Tuesday, April 23, 2013

XKCD What if?


By now I’ll assume that most (if not all) of you are familiar with the webcomic xkcd.  It is a comic about all sorts of things, and it is pretty funny and enjoyable, and I highly recommend it. 

But this posting isn’t about the comic, itself.  It is about the “what if” section of the xkcd website.  You see, Randall, the guy who writes the comic, is a person of certified galactic intellect and knows a thing or two about physics (you’ll understand why that is a massive understatement if you ever get hooked on “what if?” like I have).

Every Tuesday, he takes a question from the internet and answers it to best of his ability, and then “Mythbusters” it in awesome form, by taking the question and ramping it up to theoretical levels. 

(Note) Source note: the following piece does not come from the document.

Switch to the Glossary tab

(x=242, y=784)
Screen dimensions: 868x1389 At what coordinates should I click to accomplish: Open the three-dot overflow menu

For instance, when asked “what is the worst thing that can happen when using a pressure cooker?”Randall gives the standard answer:

Pressure cookers are dangerous.They can explode, in a sense, but not as violently as you might fear (or hope). The pressure inside a consumer cooker doesn’t go above about two atmospheres—about the pressure inside a can of soda. Those levels can be dangerous, but they’re generally not high enough to cause the metal to violently rupture.
So what makes a pressure cooker dangerous?Imagine a world where Pepsi is scalding hot. Now imagine that someone shakes up a can of Pepsi and sets it in front of you. That’s the real threat from a pressure cooker: If the seal fails (or the lid is opened too early), it can spray scalding stew in all directions.
But it’s not really an explosion
.

Then he gives the “Randall” version:

Of course, the question wasn’t about whether a pressure cooker is likely to explode. It was about what the worst thing that could happen was… for my money, one of the most horrifying things you could do is this:
(Note: Never try this, for reasons which will become obvious in a moment.)Fill the cooker with oxygen up to 5 PSI, then pump in fluorine until it starts escaping through the safety valve. Put the vessel over an open flame until it reaches 700°C (That’s °C, not °F. Yes, this will probably set off the smoke alarm.) Now, pump the hot gas over a liquid-oxygen-cooled stainless steel surface.The procedure here is a little tricky, but if you do things right, the gas will condense into dioxygen difluoride (O2F2).And that stuff is awful.
Ray Bradbury taught us that paper burns when exposed to oxygen at temperatures above 451°F. Dioxygen difluoride is so volatile that it makes almost any organic substance ignite and explode at any temperature hotter than 300°F below zero. It can literally make ice catch fire.
In an article about O2F2, Chemistry blogger Derek Lowe (of the excellent In The Pipeline
) used phrases like “violently hideous”, “deeply alarming”, and “chemicals that I never hope to encounter”.

Imagine: a colorless, odorless gas that will make any organic substance spontaneously combust and explode.  Is it necessary to point out, dear reader, that we are all made up of 100% certifiable, bonafide organic substances?  Shall I further elaborate on the horrors of such a compound? 

There is another article in there about ending the world via an 1.8terawatt hairdryer enclosed in a metal box.  I shit you not.

The stuff he comes up with is both fascinating and funny as hell all in one, and I highly recommend that you pop over and check it out.  Xkcd “what if?” FTW!